For immunohistochemical detection of Pcdh20 protein in T1R3-GFP mice, dissected tongues were fixed in 4% PFA in PBS for 45 min at 4 °C, and dehydrated with sucrose solutions (10% for 1 h, 20% for 1 h and 30% for 3 h, at 4 °C). The tongue frozen block embedded in OCT compound (Sakura Finetechnical) was sliced into serial sections (8-μm thickness), placed on silane-coated glass slides and air dried.
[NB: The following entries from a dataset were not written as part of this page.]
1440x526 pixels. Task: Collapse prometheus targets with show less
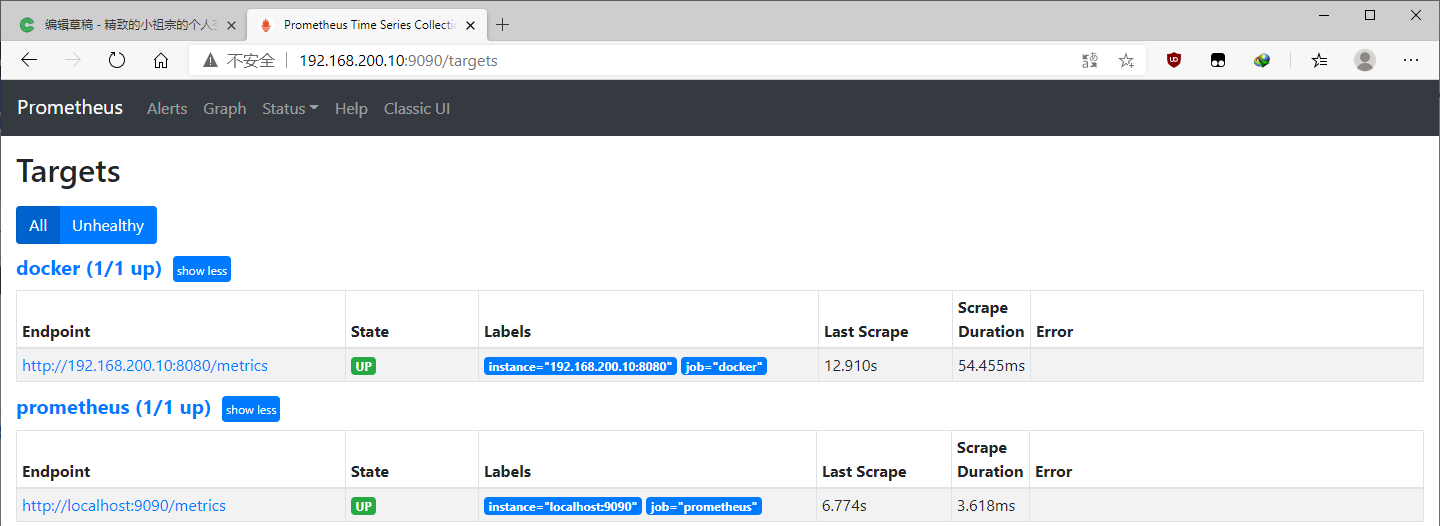click(251, 409)
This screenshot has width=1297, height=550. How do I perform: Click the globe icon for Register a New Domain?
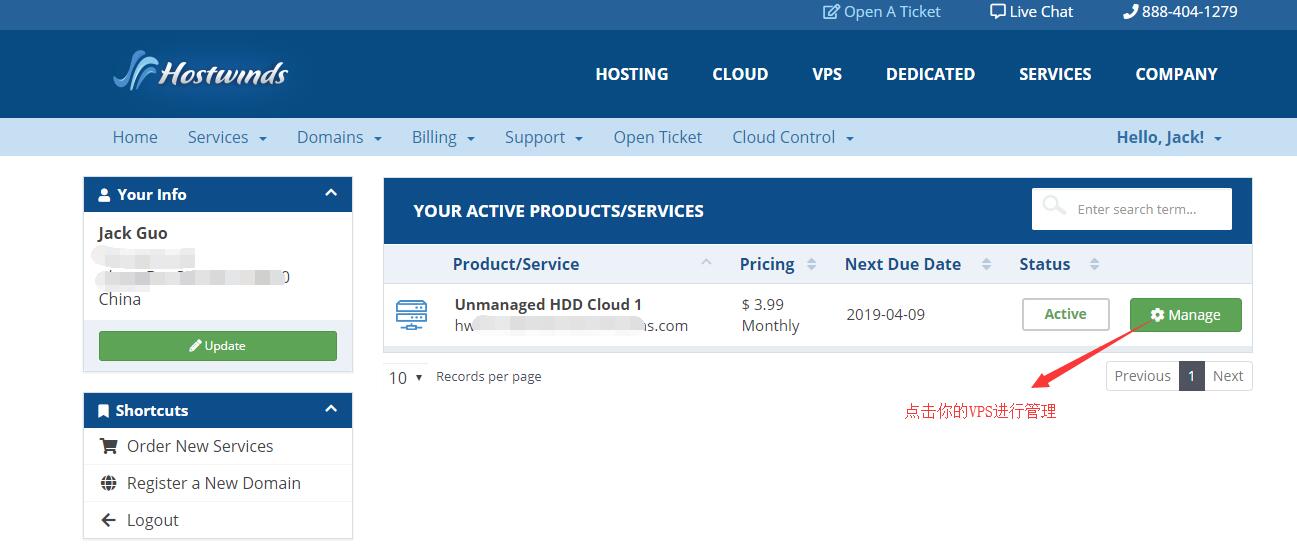click(x=108, y=483)
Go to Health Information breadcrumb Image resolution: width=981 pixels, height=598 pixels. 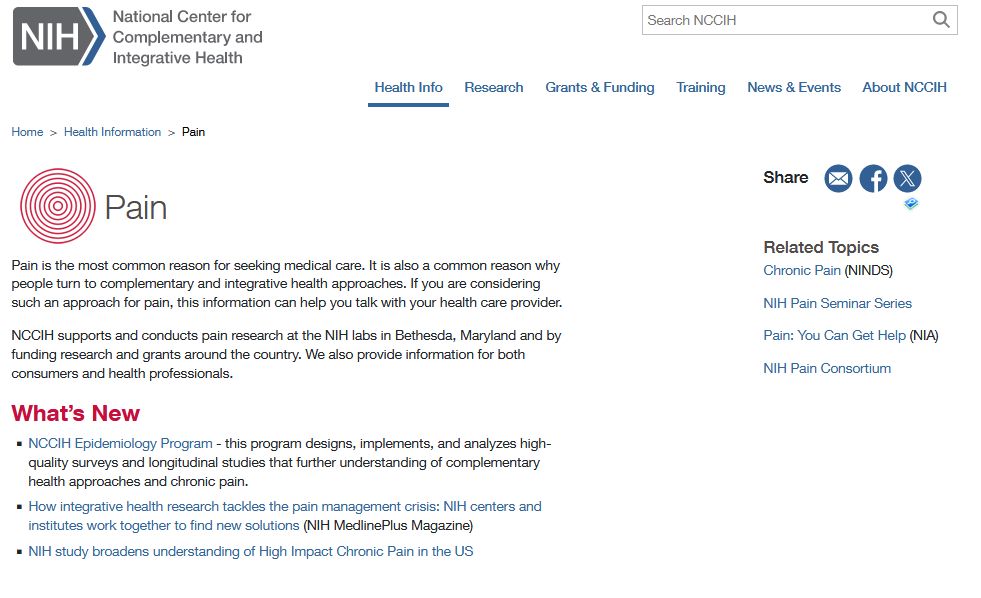112,132
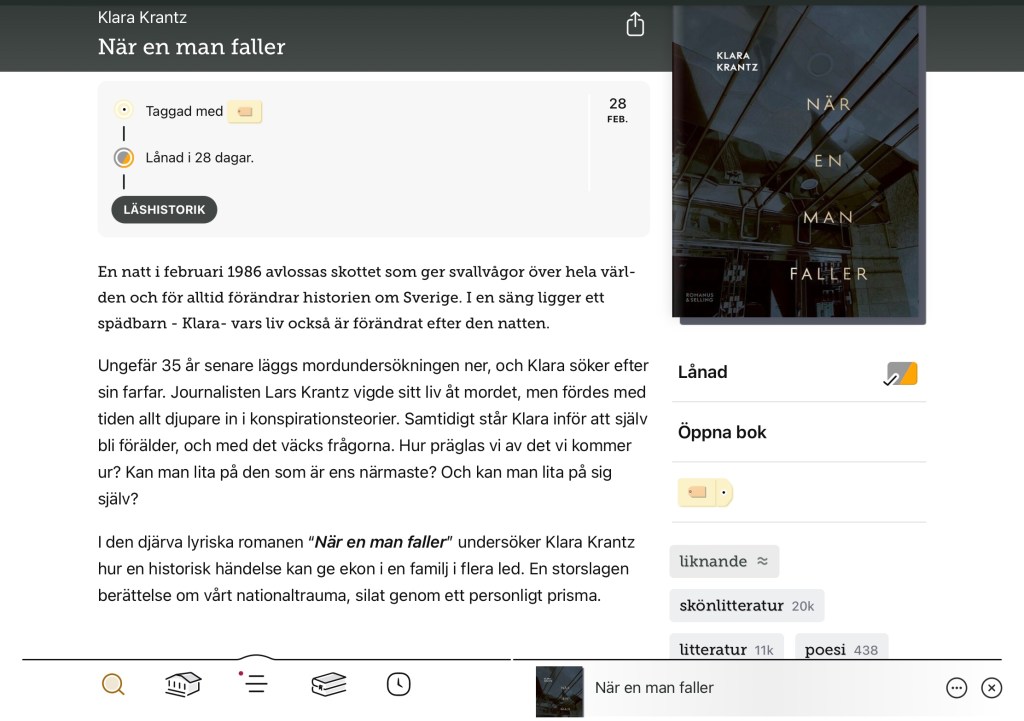Click tag emoji next to 'Taggad med'
The height and width of the screenshot is (721, 1024).
(x=245, y=111)
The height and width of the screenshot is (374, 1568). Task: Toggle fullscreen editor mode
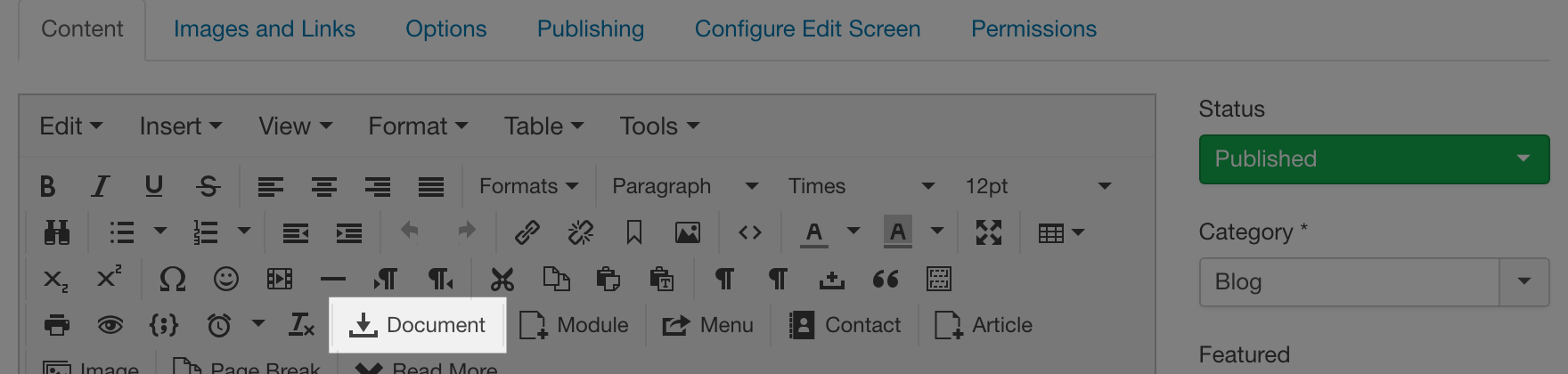click(x=989, y=233)
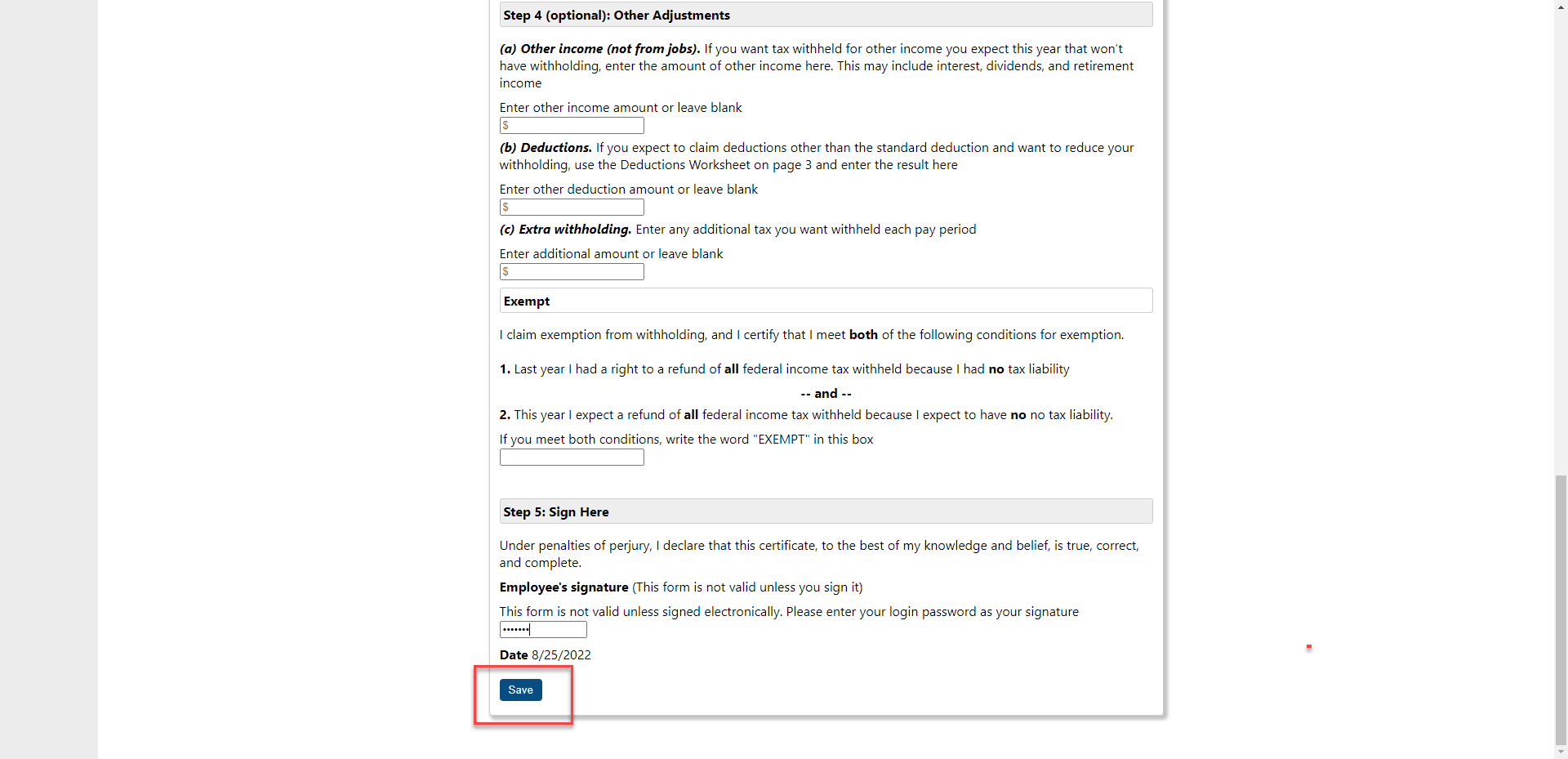Click the Exempt section header

826,301
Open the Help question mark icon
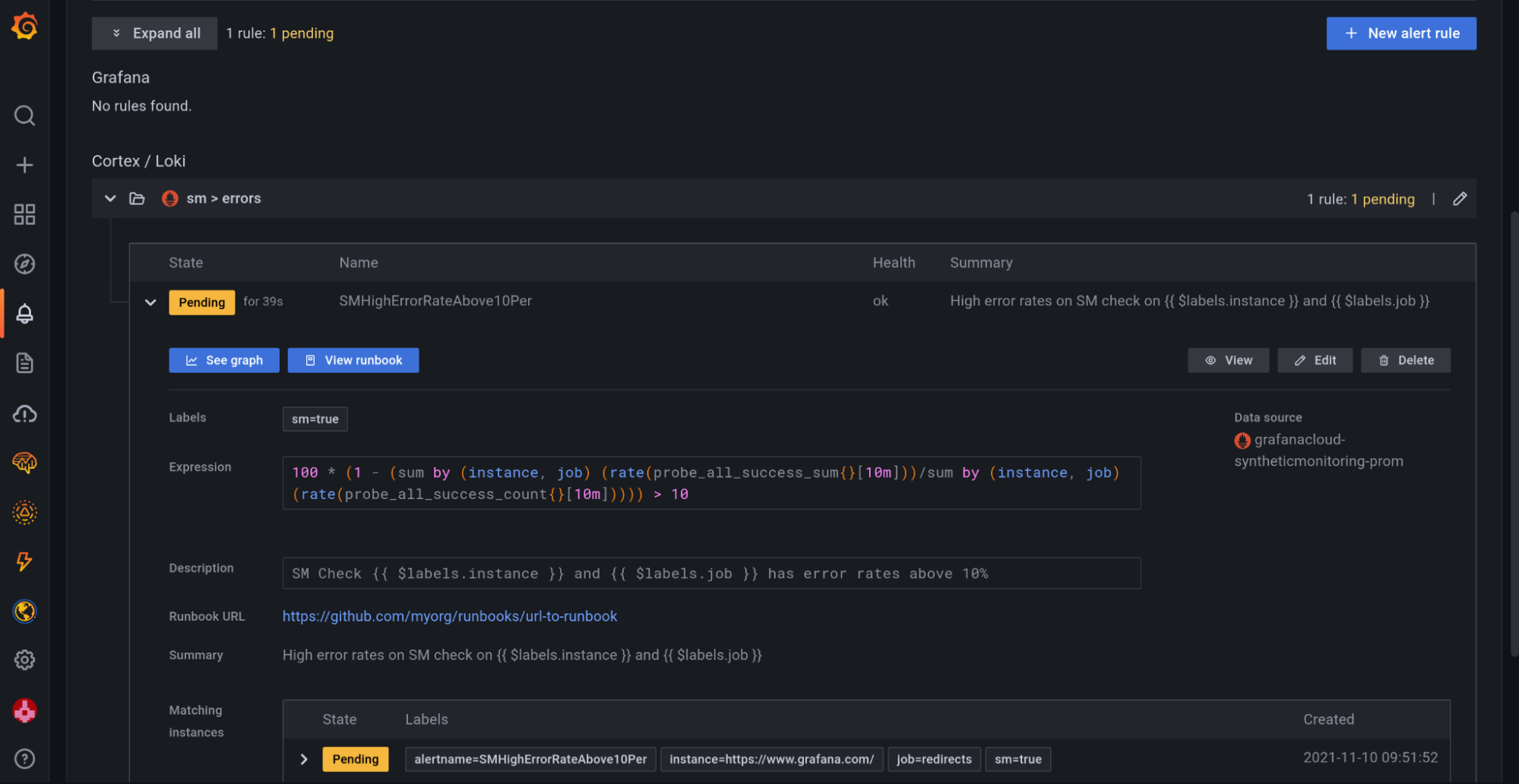 24,759
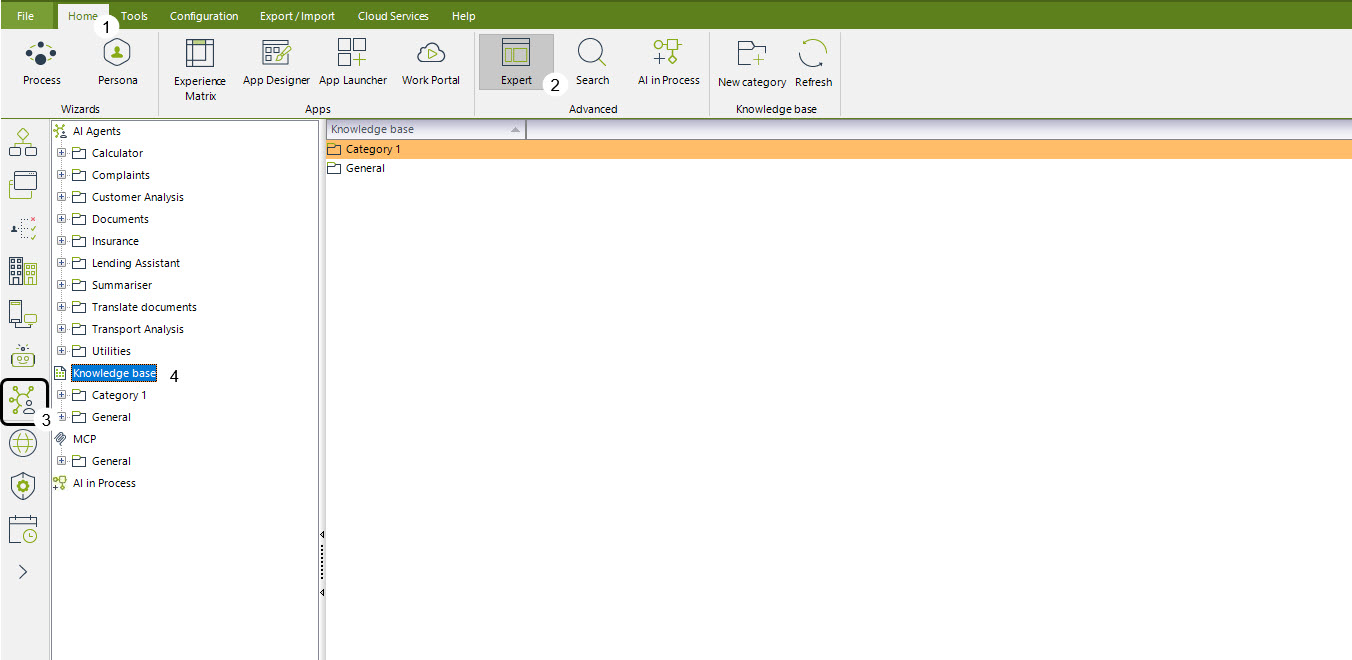The height and width of the screenshot is (660, 1352).
Task: Launch the Persona wizard
Action: click(117, 62)
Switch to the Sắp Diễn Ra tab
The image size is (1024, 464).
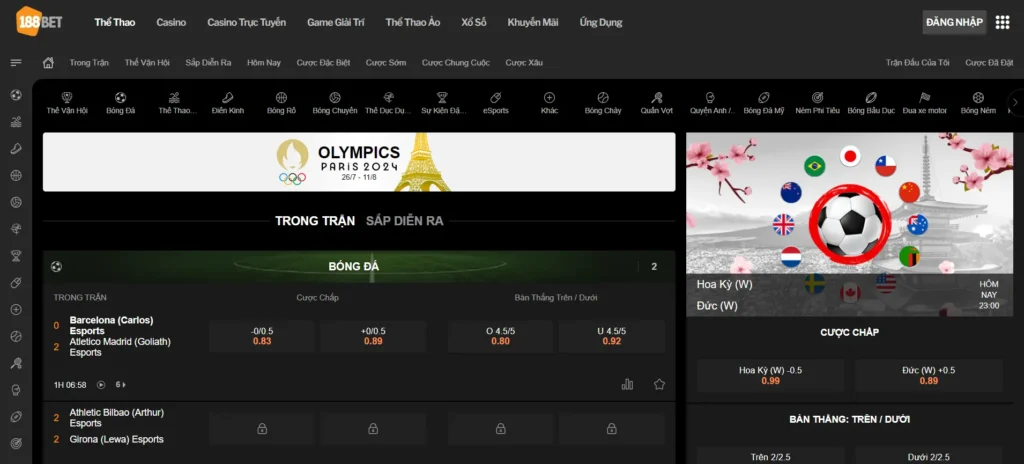click(x=404, y=221)
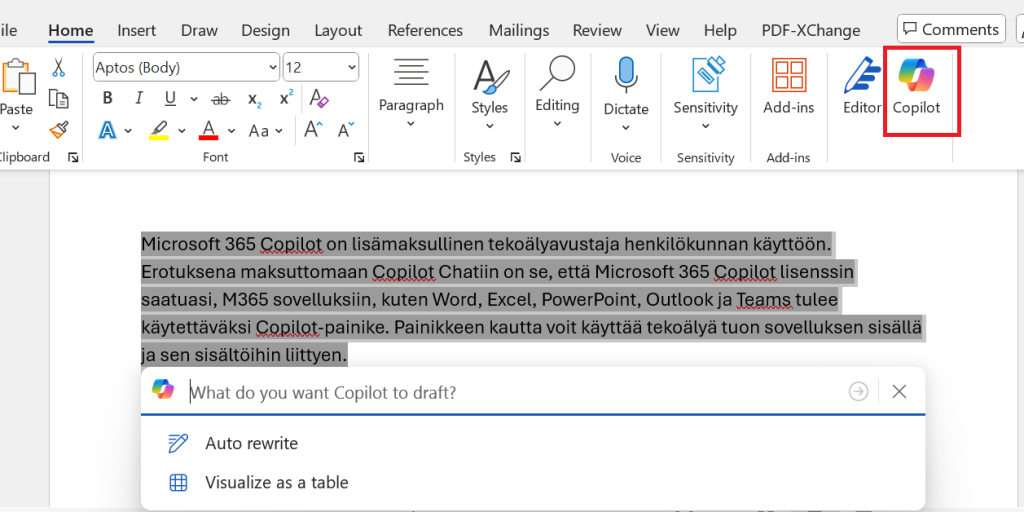Image resolution: width=1024 pixels, height=512 pixels.
Task: Toggle Italic formatting
Action: point(139,98)
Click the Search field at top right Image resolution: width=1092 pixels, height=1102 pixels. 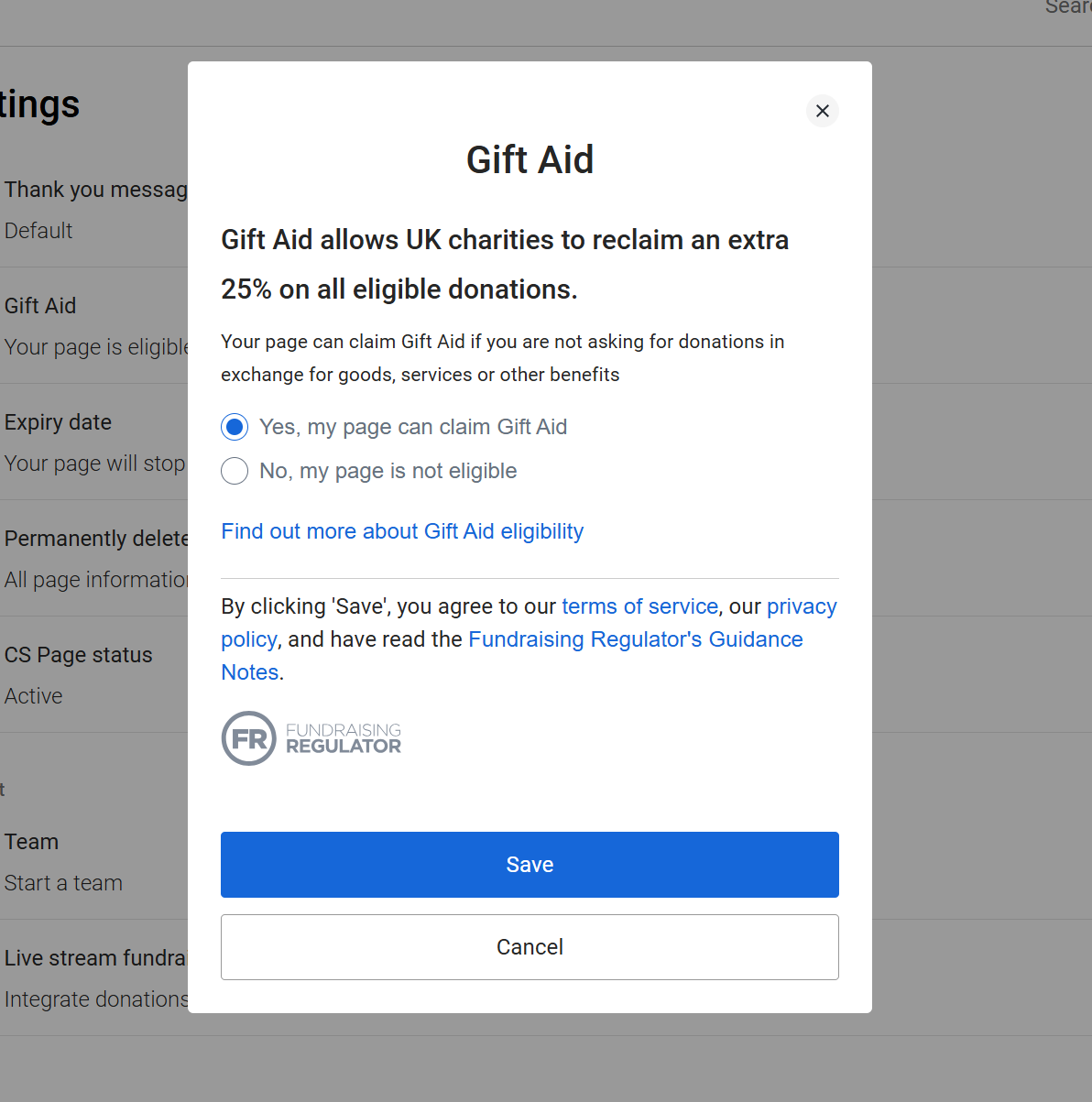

After washing with TNT buffer, the sections were immersed in 1% blocking reagent (Roche) for 1 h at room temperature, and reacted with primary antibody against Pcdh20 (1:100; rabbit anti-Pcdh20, cat. no. bs-11113R, Bioss Inc., MA, USA) in blocking reagent overnight at 4 °C. After washing with TNT buffer three times for 5 min, sections were reacted with Alexa Fluor 647 donkey anti-rabbit IgG secondary antibody (Invitrogen) in 1% blocking reagent for 2 h at room temperature. The sections were washed with TNT buffer. The immunofluorescence of labeled taste cells was taken using FV1000 microscope and Fluoview software (Olympus).